Por favor, use este identificador para citar o enlazar este ítem: http://hdl.handle.net/11531/83048
Título : The impact of frailty on death, discharge destination and modelling accuracy in patients receiving organ support on the intensive care unit
Autor : Georgiou, Andy
Turner, Nicholas
SERRANO RUIZ, ALFREDO
Wadman, Harry
Saunsbury, Emma
Laver, Stephen
Maybin, Rob
Fecha de publicación : 1-feb-2022
Resumen : .
Background: This study aims to identify any effect of frailty in altering the risk of death or poor outcome already associated with receipt of organ support on ICU. It also aims to assess the performance of mortality prediction models in frail patients. Methods: All admissions to a single ICU over 1-year were prospectively allocated a Clinical Frailty Score (CFS). Logistic regression analysis was used to investigate the effect of frailty on death or poor outcome (death/discharge to a medical facility). Logistic regression analysis, area under the Receiver Operator Curve (AUROC) and Brier scores were used to investigate the ability of two mortality prediction models, ICNARC and APACHE II, to predict mortality in frail patients. Results: Of 849 patients, 700 (82%) patients were not frail, and 149 (18%) were frail. Frailty was associated with a stepwise increase in the odds of death or poor outcome (OR for each point rise of CFS = 1.23 ([1.03–1.47]; p = .024) and 1.32 ([1.17– 1.48]; p = <.001) respectively).
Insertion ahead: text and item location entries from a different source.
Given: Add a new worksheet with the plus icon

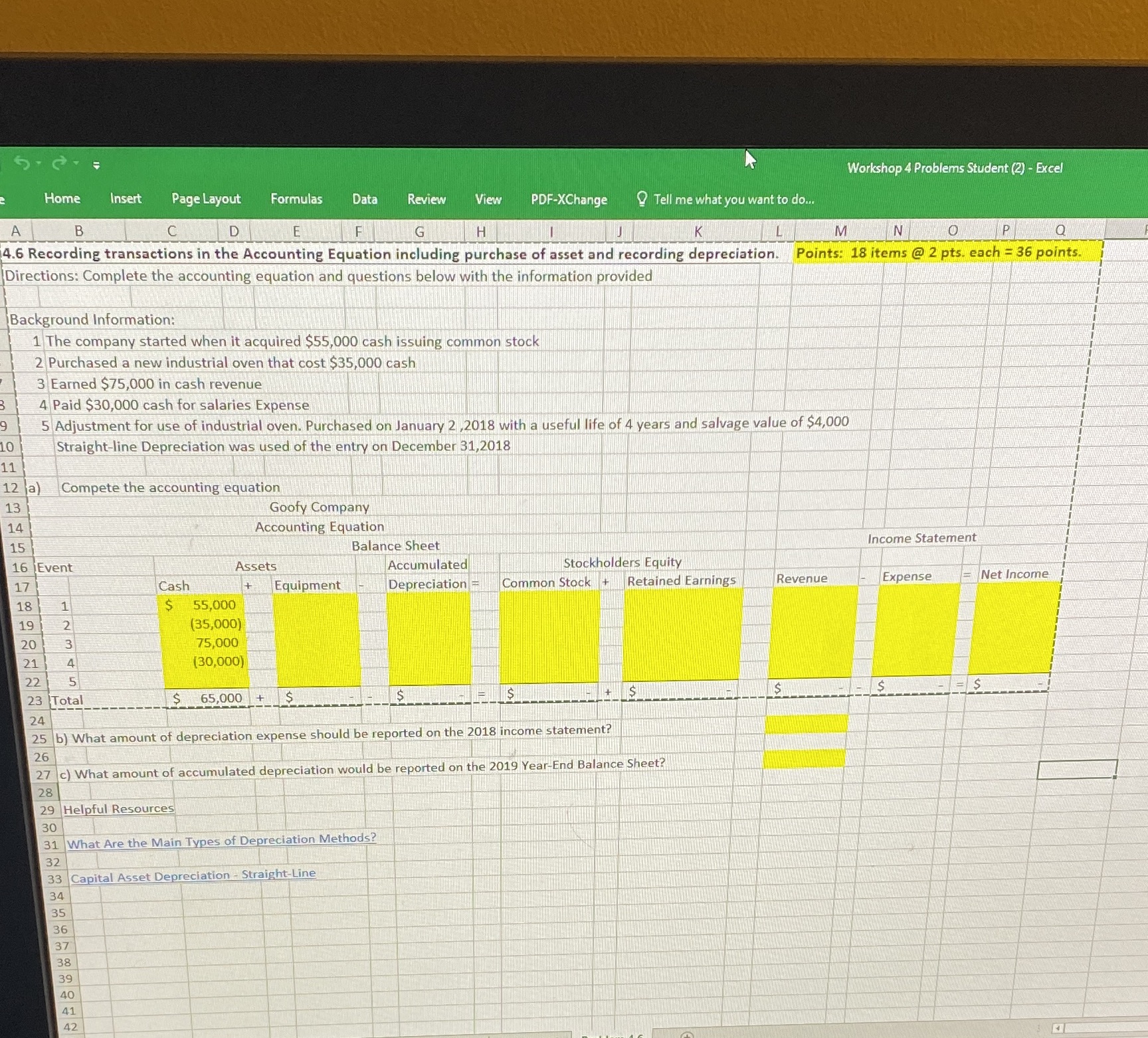Looking at the screenshot, I should pyautogui.click(x=688, y=1035).

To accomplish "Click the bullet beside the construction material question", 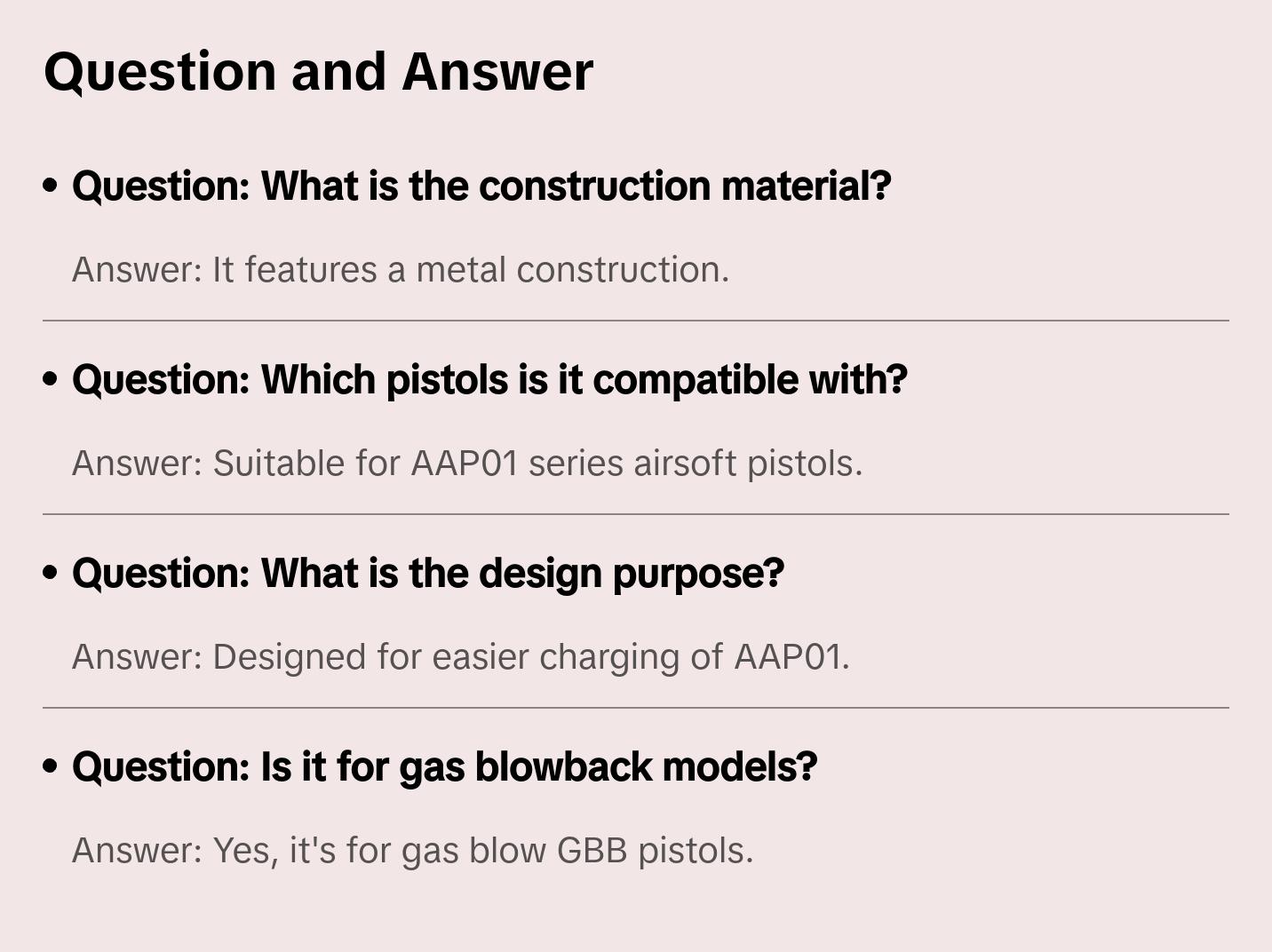I will (x=51, y=186).
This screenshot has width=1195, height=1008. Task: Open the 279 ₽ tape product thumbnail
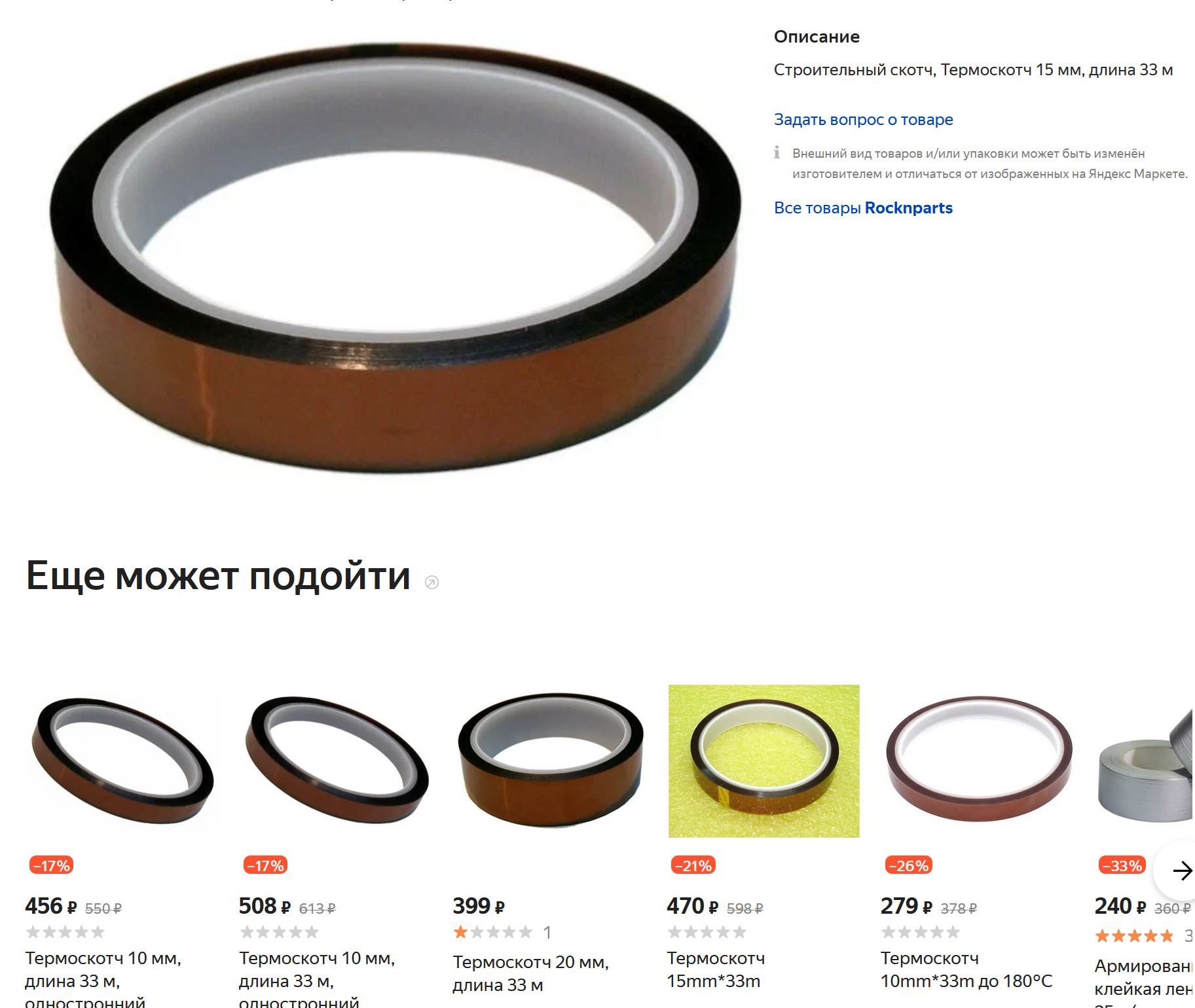tap(978, 761)
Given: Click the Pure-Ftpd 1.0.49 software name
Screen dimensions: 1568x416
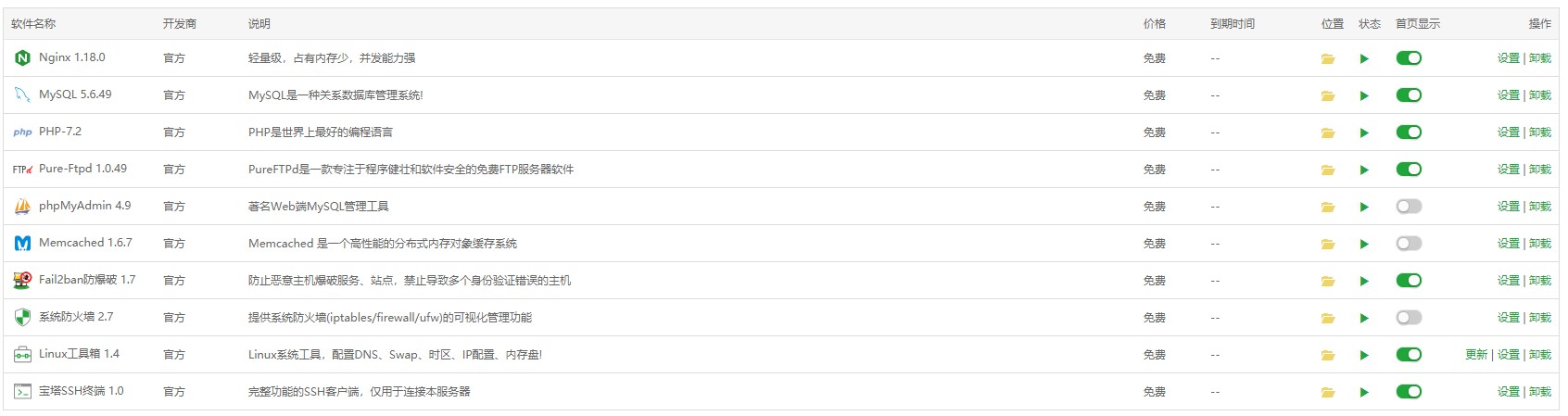Looking at the screenshot, I should (82, 169).
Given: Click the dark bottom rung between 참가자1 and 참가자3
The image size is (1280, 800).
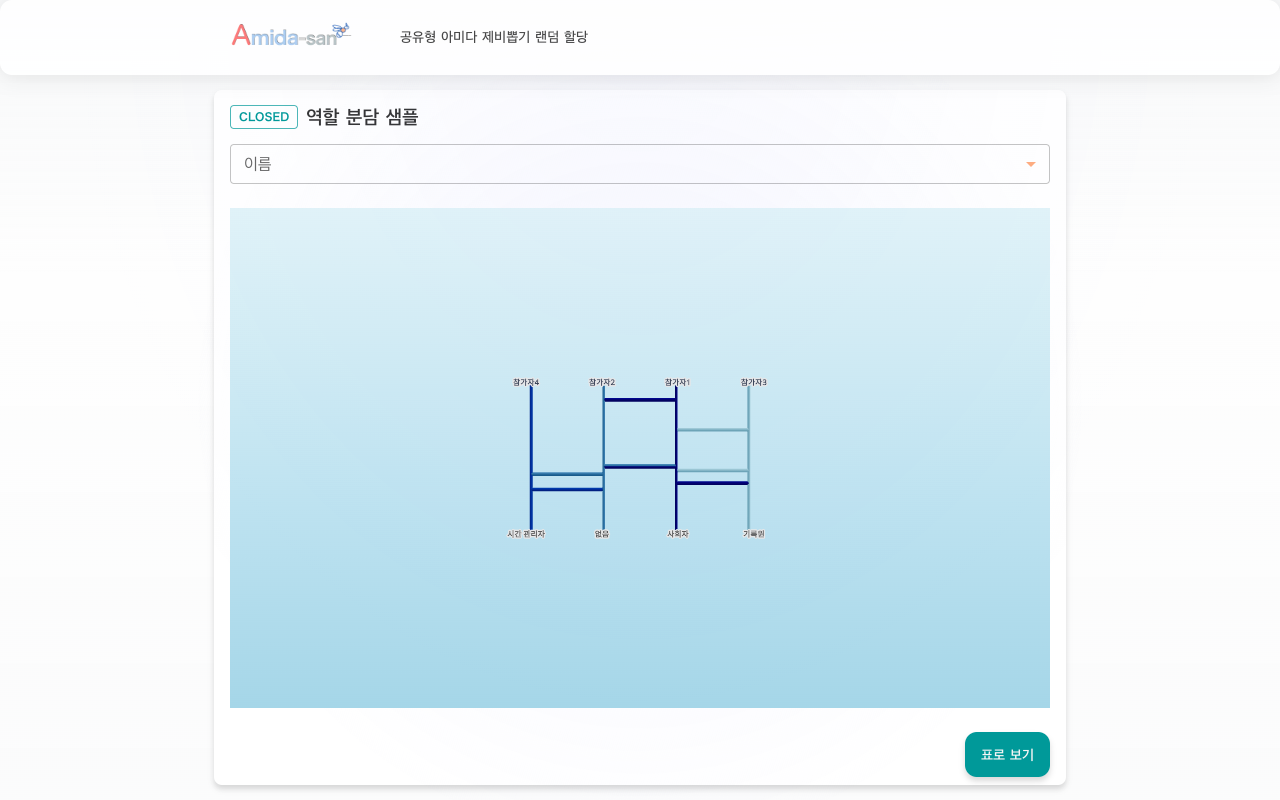Looking at the screenshot, I should click(x=712, y=483).
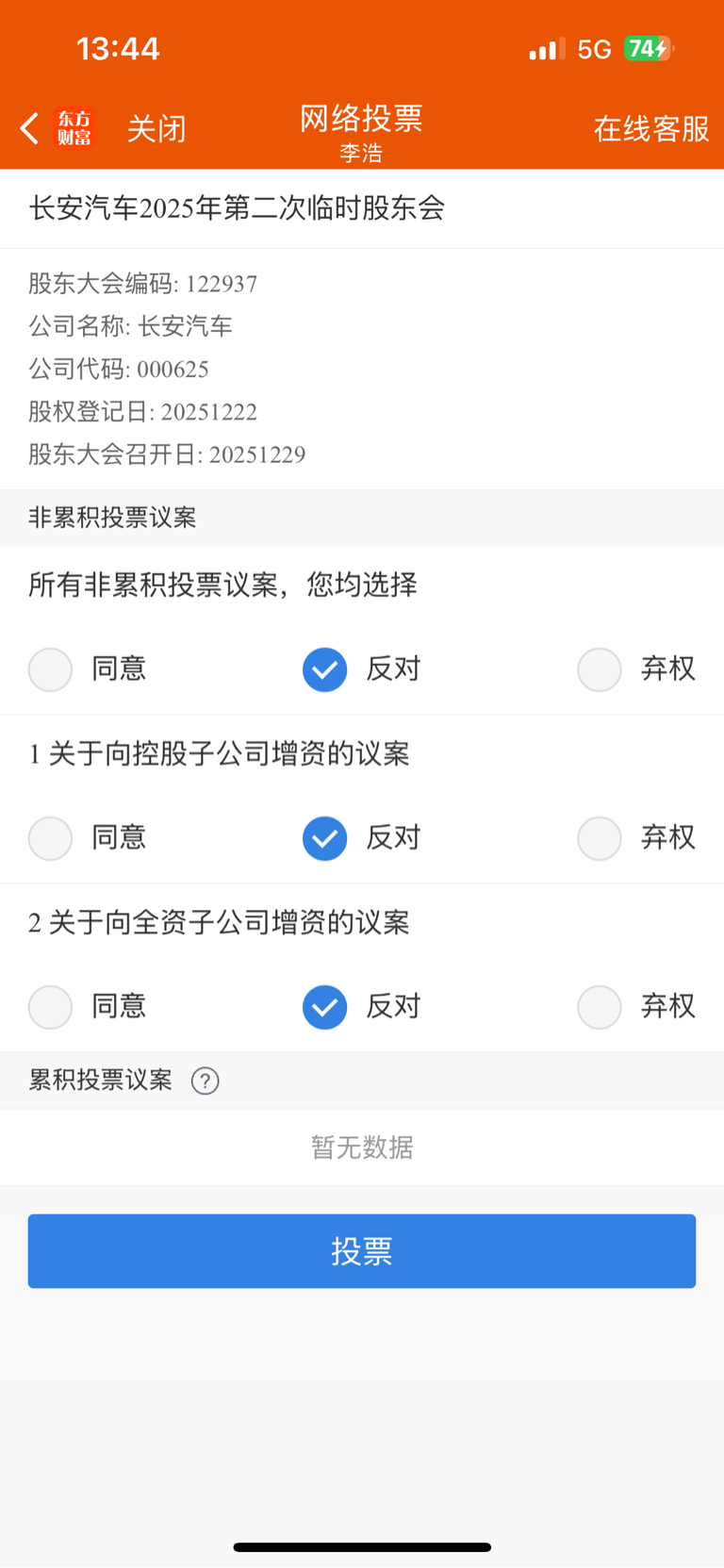
Task: Choose 同意 for proposal 1 控股子公司增资
Action: [x=51, y=838]
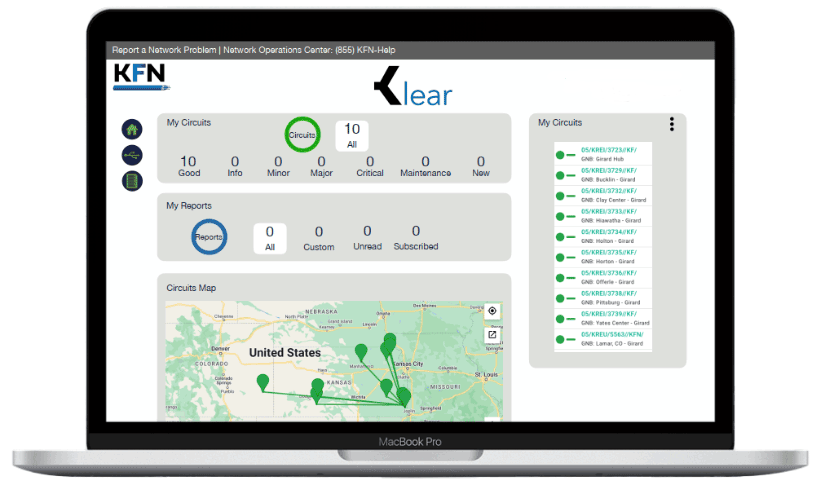The width and height of the screenshot is (816, 485).
Task: Click the blue Reports ring icon
Action: click(x=209, y=237)
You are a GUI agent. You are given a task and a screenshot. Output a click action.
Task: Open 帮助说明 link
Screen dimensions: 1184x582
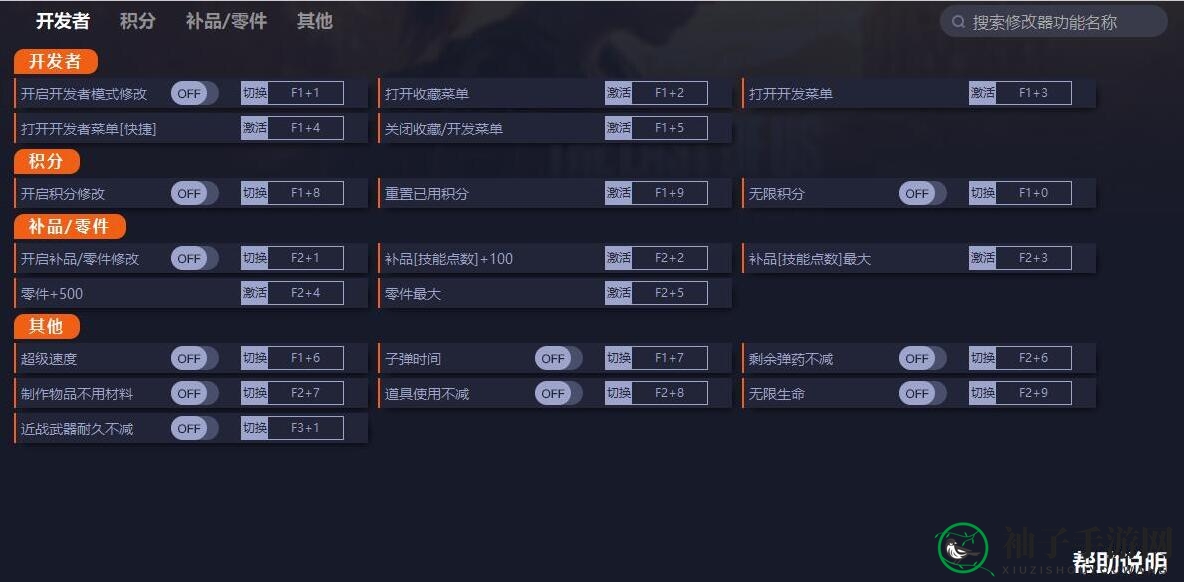pyautogui.click(x=1120, y=562)
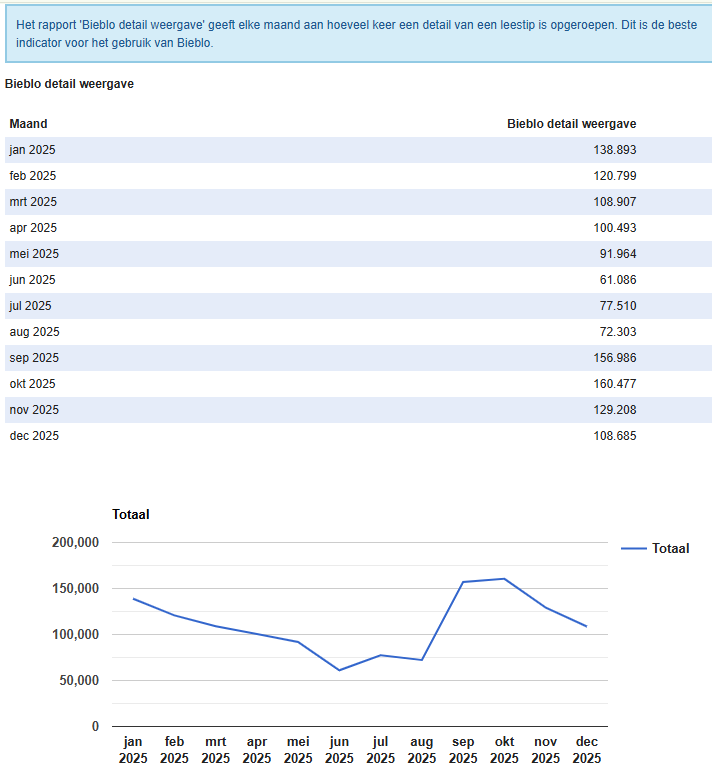The image size is (712, 780).
Task: Select the 120.799 value for feb 2025
Action: click(614, 176)
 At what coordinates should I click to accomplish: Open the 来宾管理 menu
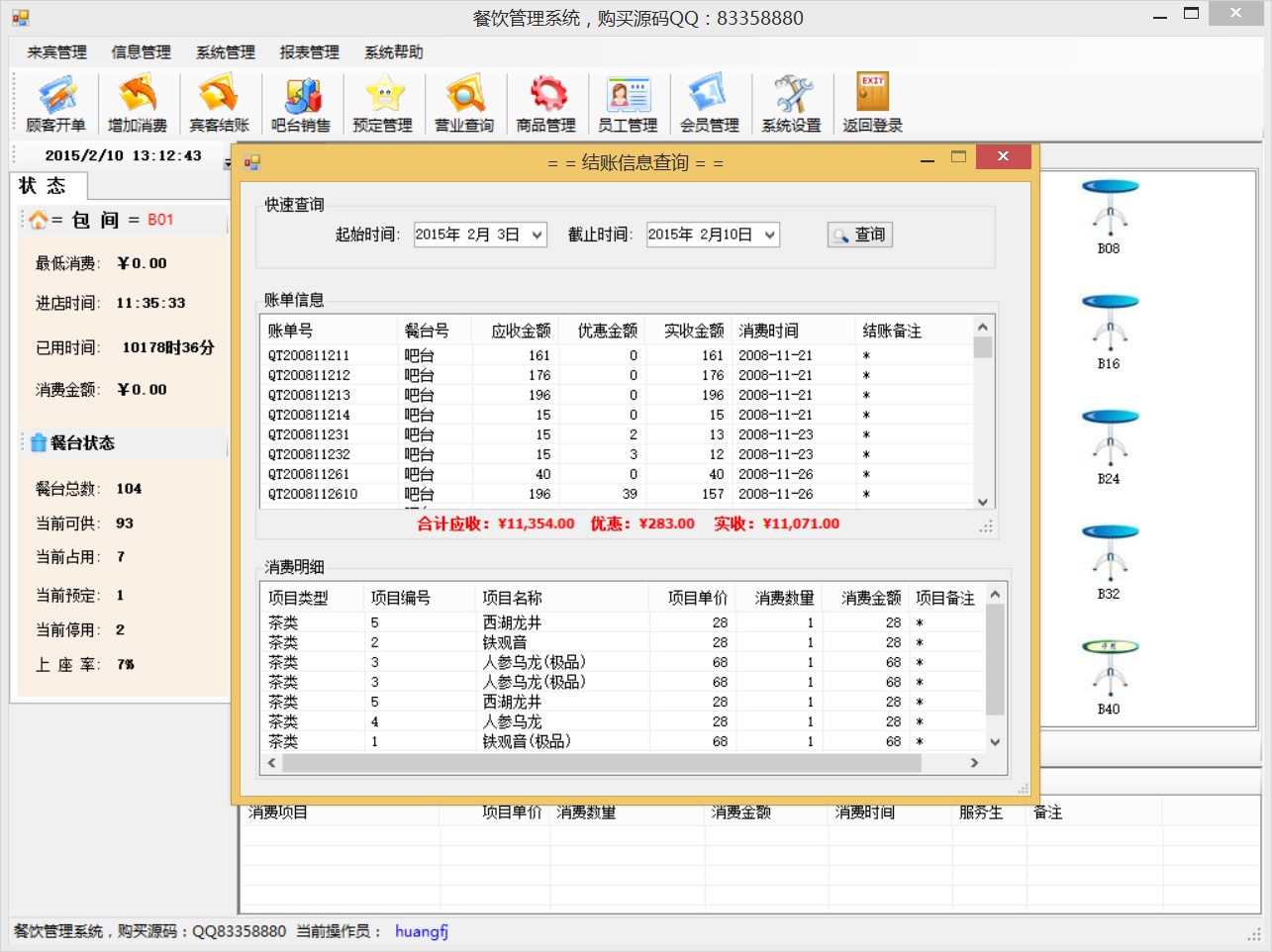(x=57, y=52)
Renal support conferred the greatest odds of death and poor outcome, followed by respiratory support, then cardiovascular support (which increased the odds of death but not poor outcome). Frailty did not modify the odds already associated with organ support. The mortality prediction models were not modified by frailty (AUROC p = .220 and .437 respectively). Inclusion of frailty into both models improved their accuracy. Conclusions: Frailty was associated with increased odds of death and poor outcome, but did not modify the risk already associated with organ support. Inclusion of frailty improved mortality prediction models.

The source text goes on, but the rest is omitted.